── TEXTE SOURCE

Subversion en pyjama.

Cécile Amiot

Enfin ! Ca y est ! J’ai réussi ! Je. Je. Je. JE ! Je crisse ce « Je » là par la porte !

J’ai eu il y a bientôt un an déjà une idée de chronique pour Le Délit de laquelle je n’avais que le titre, idée soufflée par le rédacteur en chef de ce journal confronté à ma subversion de circonstances. Comme les « dilettantes de l’anti-conformisme qui aiment leurs pantoufles » que dénonce Hervé Bazin, je me réclame de cette subversion tranquille et paradoxale, que j’ai trouvé bon de nommer « subversion en pyjama », retrouvant dans le pyjama la même idée de confort qu’évoquent les pantoufles.

Ne voyant aucune trace de ma chronique, que j’annonçais sur tous les toits, mes collègues du comité de rédaction ont commencé une running joke sur cette chronique que l’on ne verra jamais, running joke que je me plaisais à alimenter, décrétant que ma chronique était tellement subversive qu’elle ne serait jamais publiée (ni même écrite, du reste).

Or, la voici, inannoncée, dans son inachèvement, outrepassant d’ailleurs le vote du comité, simple formalité normalement. Oui, car avec l’aide de deux-trois complices, j’ai créé une fissure dans Le Délit, introduit ma chronique clandestine en douce, accomplit une métasubversion qui est l’aboutissement de ma chronique, ou bien son commencement. Ma chronique ! Il se peut que ce soit la seule, auquel cas elle fera date. Voici l’œuf du projet tué dans l’œuf, pas de poule, et certainement pas de fécondation. Ce n’est pas le Grand Dérangement, mais un petit dérèglement dans l’ordre des choses.

Je me reprends. On respire. Qu’est-ce que la subversion en pyjama ? C’est mon confort d’homme blanc, issu de la upper-upper, étudiant dans la meilleure université du Canada (selon le dernier classement McClean’s. Quels en sont les critères ? Qu’importe!). J’ai le pouvoir et je le refuse, non merci, je ne joue pas le jeu. Vous m’avez expliqué les règles mais je lis à travers. Je suis un loup des steppes, triste cynique trop optimiste. Pourquoi faire un effort quand les dés sont pipés ? Jamais. Jamais. Jamais.

Il s’agit de tout déconstruire puisque je ne crois en rien. Muni de mon petit guide du parfait déconstructeur (ou Derrida chez Galilée) je pointe du doigt, je monstre, je crie au loup. Mais personne ne m’écoute, j’ai trop crié et tout le monde me tourne le dos en riant.

────
── DONNÉES FOURNIES

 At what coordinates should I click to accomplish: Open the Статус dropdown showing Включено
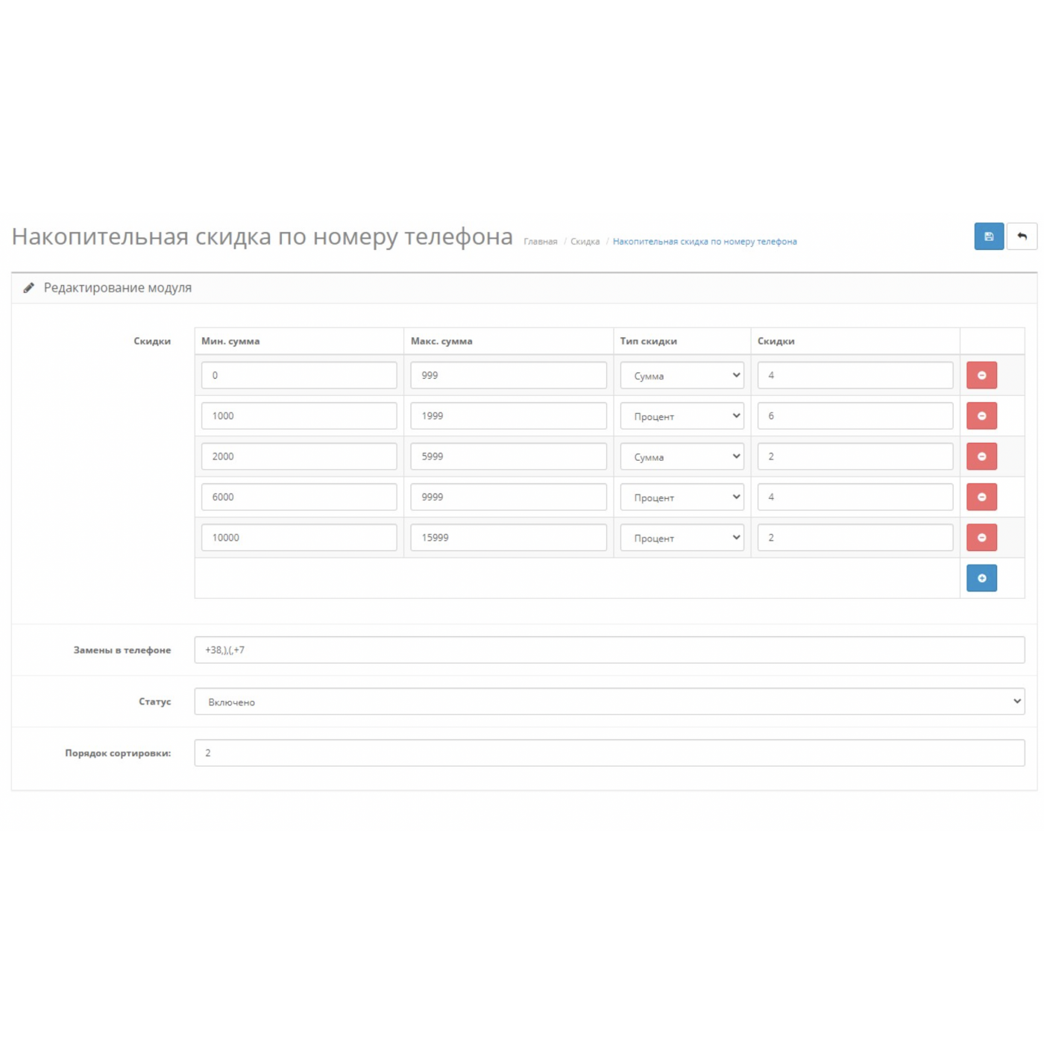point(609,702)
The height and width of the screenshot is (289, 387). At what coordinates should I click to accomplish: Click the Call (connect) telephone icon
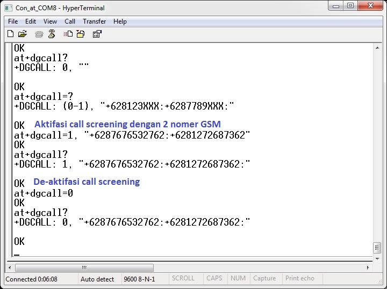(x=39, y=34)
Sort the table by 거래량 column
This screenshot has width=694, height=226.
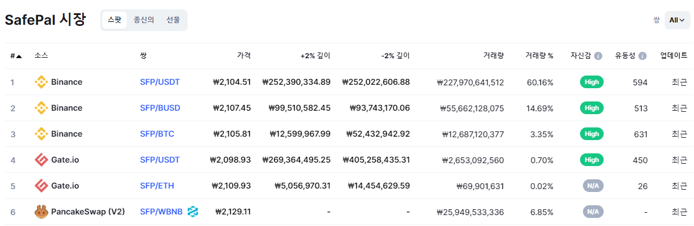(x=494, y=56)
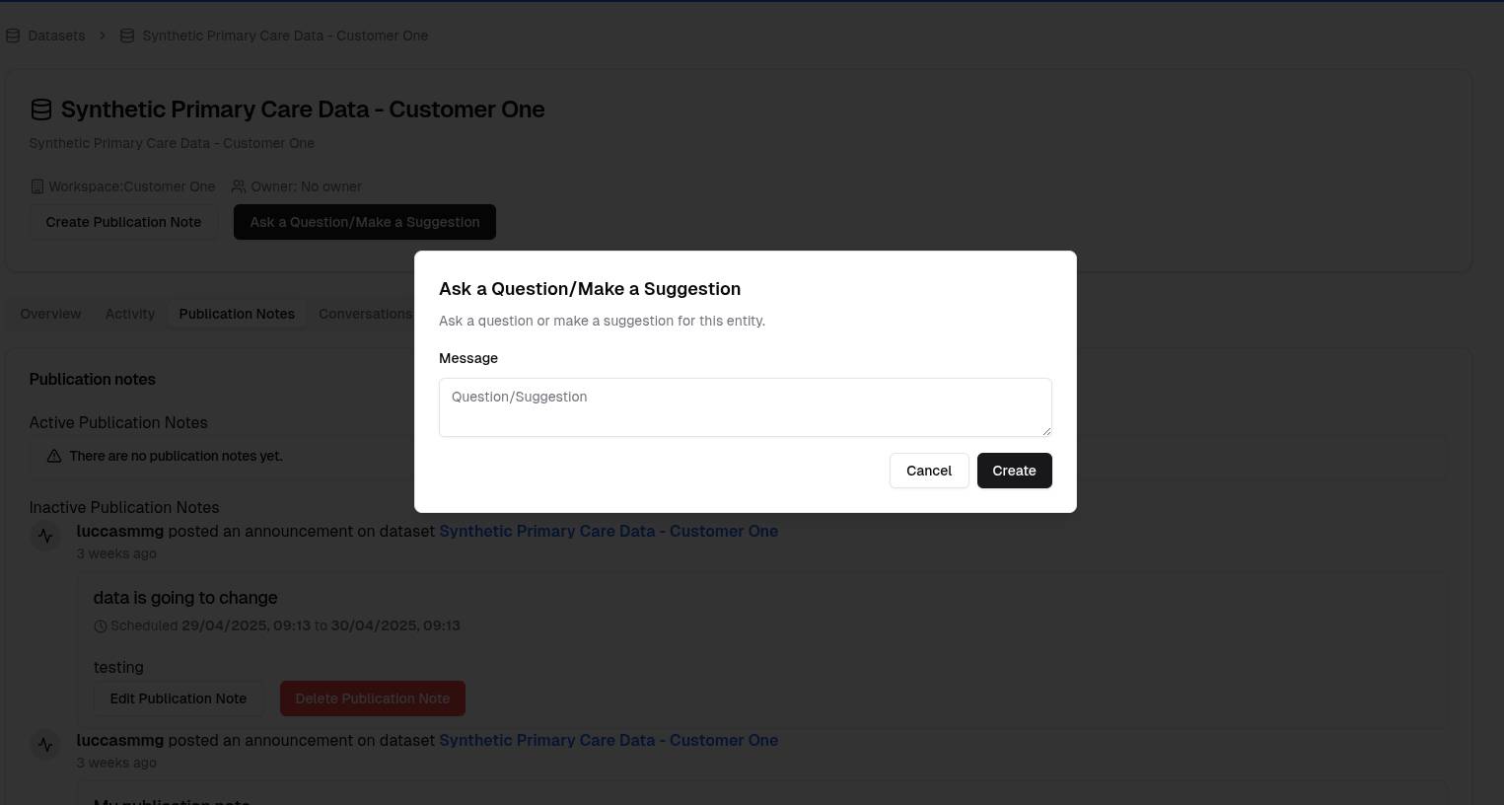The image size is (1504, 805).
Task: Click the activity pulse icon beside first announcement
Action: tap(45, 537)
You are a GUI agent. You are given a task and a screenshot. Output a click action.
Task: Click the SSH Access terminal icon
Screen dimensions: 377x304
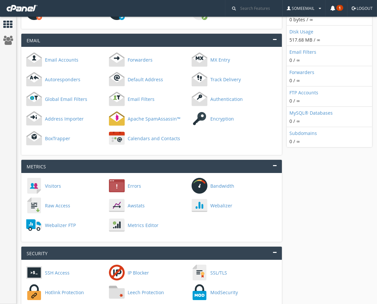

────
── DONNÉES FOURNIES

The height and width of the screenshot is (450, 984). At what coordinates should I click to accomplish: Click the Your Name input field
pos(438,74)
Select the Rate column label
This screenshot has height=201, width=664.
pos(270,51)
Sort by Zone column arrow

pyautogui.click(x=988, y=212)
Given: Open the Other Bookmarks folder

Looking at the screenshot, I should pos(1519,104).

────

**CONSIGNES**
**a.** Relevez tous les passages mis entre guillemets « » dans la chronique.
**b.** Recopiez dans la chronique le passage qui va de « Or, la voici, inannoncée, dans » jusqu’à « l’ordre des choses. ».

**RÉPONSES**
**a.**
- « Je »
- « dilettantes de l’anti-conformisme qui aiment leurs pantoufles »
- « subversion en pyjama »

**b.**
Or, la voici, inannoncée, dans son inachèvement, outrepassant d’ailleurs le vote du comité, simple formalité normalement. Oui, car avec l’aide de deux-trois complices, j’ai créé une fissure dans Le Délit, introduit ma chronique clandestine en douce, accomplit une métasubversion qui est l’aboutissement de ma chronique, ou bien son commencement. Ma chronique ! Il se peut que ce soit la seule, auquel cas elle fera date. Voici l’œuf du projet tué dans l’œuf, pas de poule, et certainement pas de fécondation. Ce n’est pas le Grand Dérangement, mais un petit dérèglement dans l’ordre des choses.